Roberto Gamito
03.12.20
O mundo persiste no seu cantarolar, uma ou outra lição, mas o aluno fecha de pronto os ouvidos à instrução. Neste momento, tenho o caderno aberto ao acaso. Nessas páginas vivem humildemente alguns rabiscos com ares de prosa, linhas empilhadas de molde a aquecer as unhas, sobre as quais passeiam sem pinga de interesse um par de moscas. Pousam, voam e voltam a pousar na orla das garatujas. É proverbial o interesse das moscas pela escória. Provavelmente, voam com vontade de encontrar algo melhor para as suas vidas, tal como o ser humano faria na sua situação. Porém, ao darem uma voltinha generosa pela pastelaria, admirarem bolos e rabos à mostra, chegam à conclusão de que não há merda melhor que as minhas páginas. Não refuto. Em todo o caso, é uma forma sofisticada — à falta de melhor palavreado — de me baixar a crista. Inclinar-me-ia, caso fosse embalado por uma maré de empáfia, a afirmar que as minhas palavras se aproximam sem medo do ouro. Assim sendo, resta-me a resignação. Acolho com agrado o trabalho destes pequenos editores alados. Seria óptimo, por exemplo, na escrita de piadas. Conspurcávamos um punhado de folhas de larachas: aquelas que fossem agraciadas pela visita das moscas, seriam descartadas. Já vi métodos de selecção piores, reflectirão vocês, quando tiverem tempo para pensar na vida.
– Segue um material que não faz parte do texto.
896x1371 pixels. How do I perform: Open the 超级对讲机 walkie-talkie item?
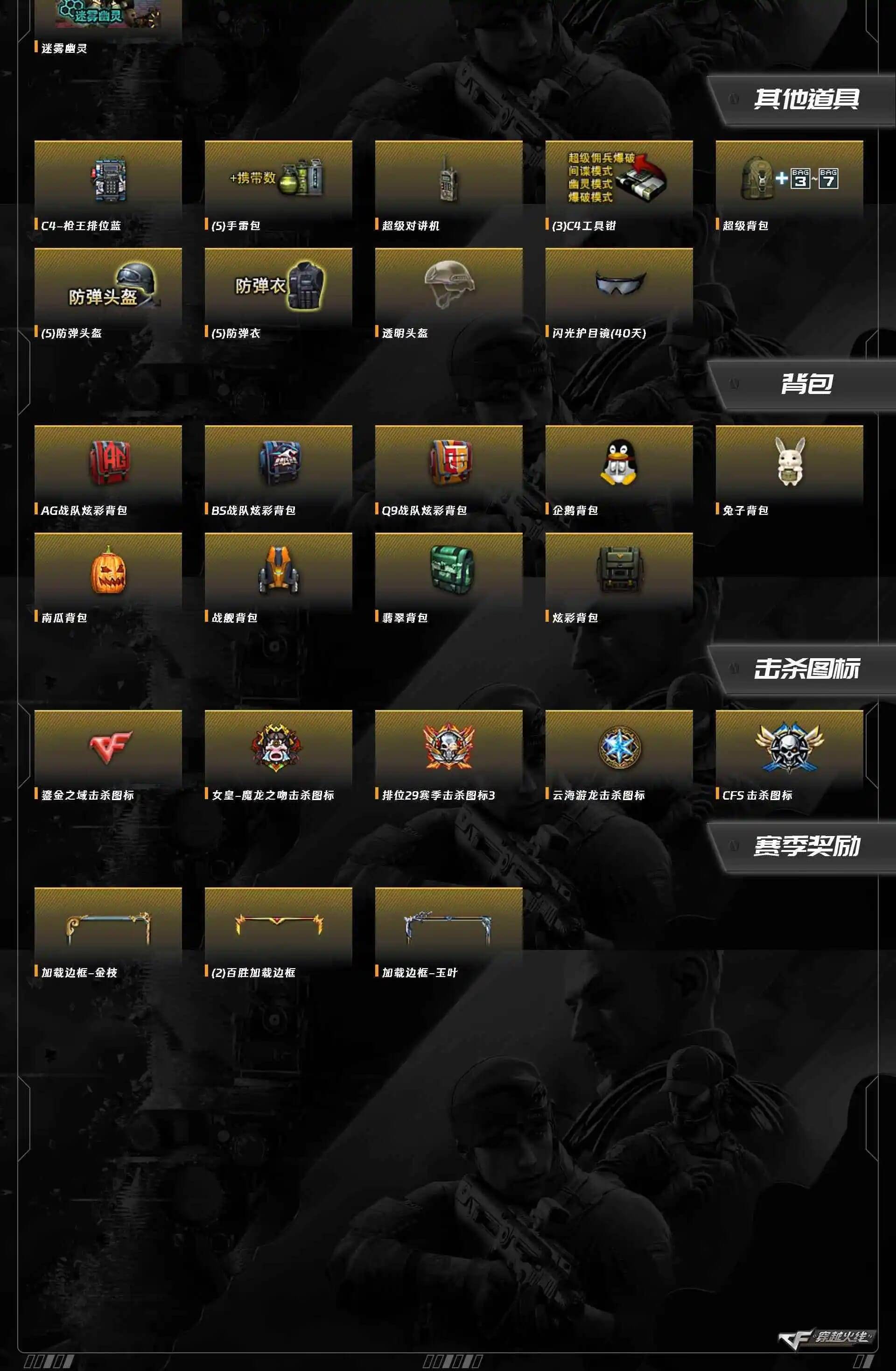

Compreendo que o primeiro impulso seja enxotá-las, visto que a maioria de nós padece de um ego frágil. E isso acontece porque nos rebelamos imaturamente contra o esforço necessário para transformar as críticas do insecto versado na porcaria em lições sensatas. Sejamos sérios: não há ambiguidade nenhuma na avaliação se houver um casal de moscas a fornicar em cima do vosso poema.
O cenário ideal para as moscas: a merda perfeita.
Necessitam de aceitar a avaliação o quanto antes, riscá-lo e partir para outro.